Step 1: Set up the n8n workflow trigger and POS connection.
Create a new n8n workflow with a Cron trigger set to run weekly on Monday morning at 06:00 UTC. Then add an HTTP Request node to fetch data from your POS API.
{ "workflow": { "name": "Menu Optimisation Weekly", "trigger": "cron", "schedule": "0 6 * * 1", "nodes": [ { "name": "Fetch POS Data", "type": "http", "method": "GET", "url": "https://api.square.com/v2/locations/{{ locationId }}/orders", "headers": { "Authorization": "Bearer {{ squareApiKey }}", "Square-Version": "2025-03-19" }, "params": { "begin_time": "{{ dateLastWeek }}", "end_time": "{{ dateToday }}" } } ] }
}
Adjust the endpoint URL and parameters for your POS system. Square, Toast, and most modern systems expose this data; you just need API credentials stored in n8n's credential manager.

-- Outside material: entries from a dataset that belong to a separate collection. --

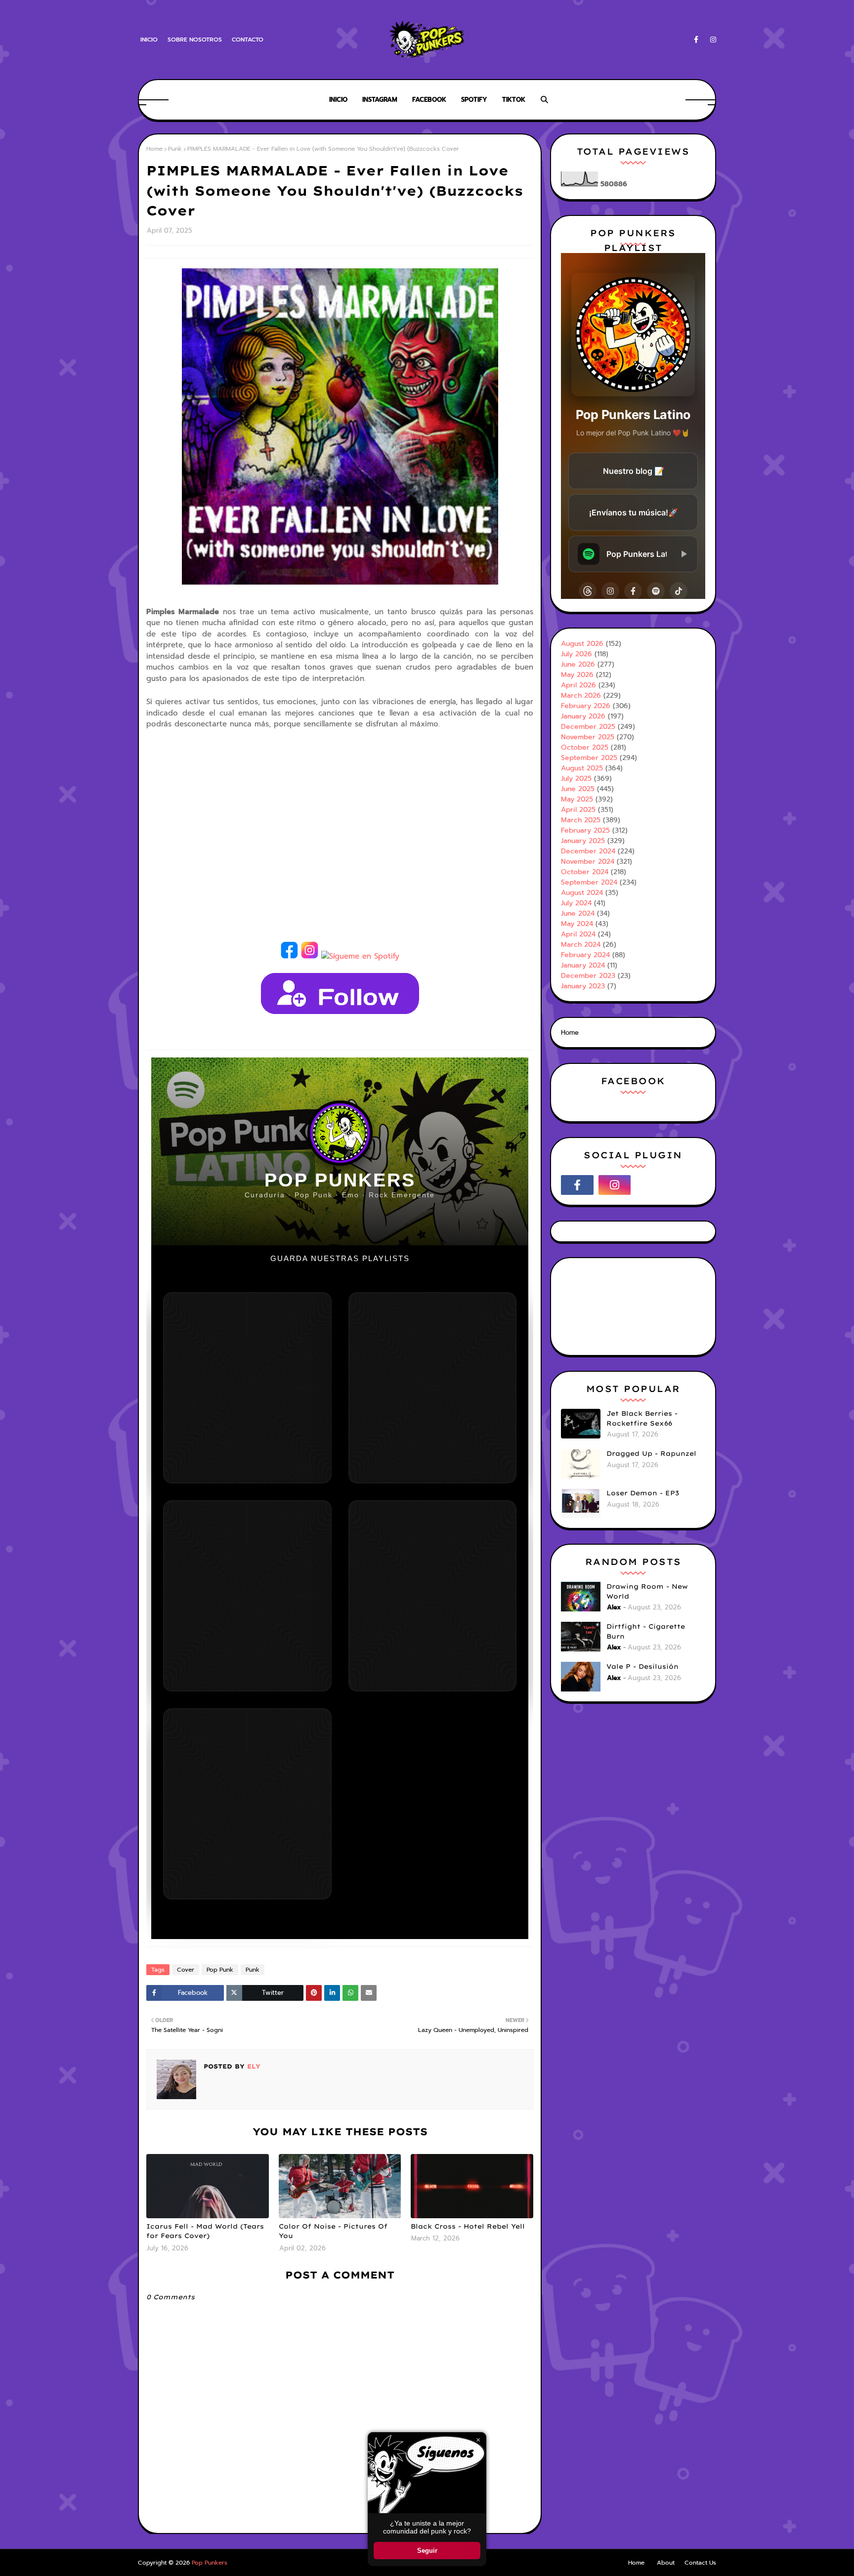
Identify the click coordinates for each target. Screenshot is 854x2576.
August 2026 (582, 643)
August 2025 (582, 768)
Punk (175, 148)
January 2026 (583, 716)
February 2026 (585, 706)
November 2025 (587, 737)
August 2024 (582, 892)
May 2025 (577, 799)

Step 2: Transform POS data into a structured format for Deepnote.
Add a second node that normalises the POS response into JSON with the schema that Deepnote expects: item name, quantity sold, revenue, category, date. Use a code node in n8n or a simple JavaScript transformation.
{ "node": { "name": "Normalise POS Data", "type": "code", "language": "javascript", "code": "return items = $response.body.orders.map(order => {\n return order.line_items.map(item => ({\n name: item.name,\n quantity: item.quantity,\n revenue: item.gross_sales_money.amount / 100,\n category: item.catalog_object_id,\n date: order.created_at\n }))\n}).flat();" }
}
Step 3: Send data to Deepnote via webhook and trigger analysis.
Deepnote projects expose webhooks that can trigger notebook runs and pass parameters. Create a webhook trigger in Deepnote, then call it from n8n.
{ "node": { "name": "Trigger Deepnote Analysis", "type": "http", "method": "POST", "url": "https://deepnote.com/api/v1/projects/{{ deepnoteProjectId }}/notebooks/{{ notebookId }}/webhooks/{{ webhookId }}", "headers": { "Authorization": "Bearer {{ deepnoteApiKey }}", "Content-Type": "application/json" }, "body": { "sales_data": "{{ normalizedPosData }}", "supplier_costs": "{{ supplierCosts }}" } }
}
Inside your Deepnote notebook, add cells that: - Load the incoming sales data and supplier costs.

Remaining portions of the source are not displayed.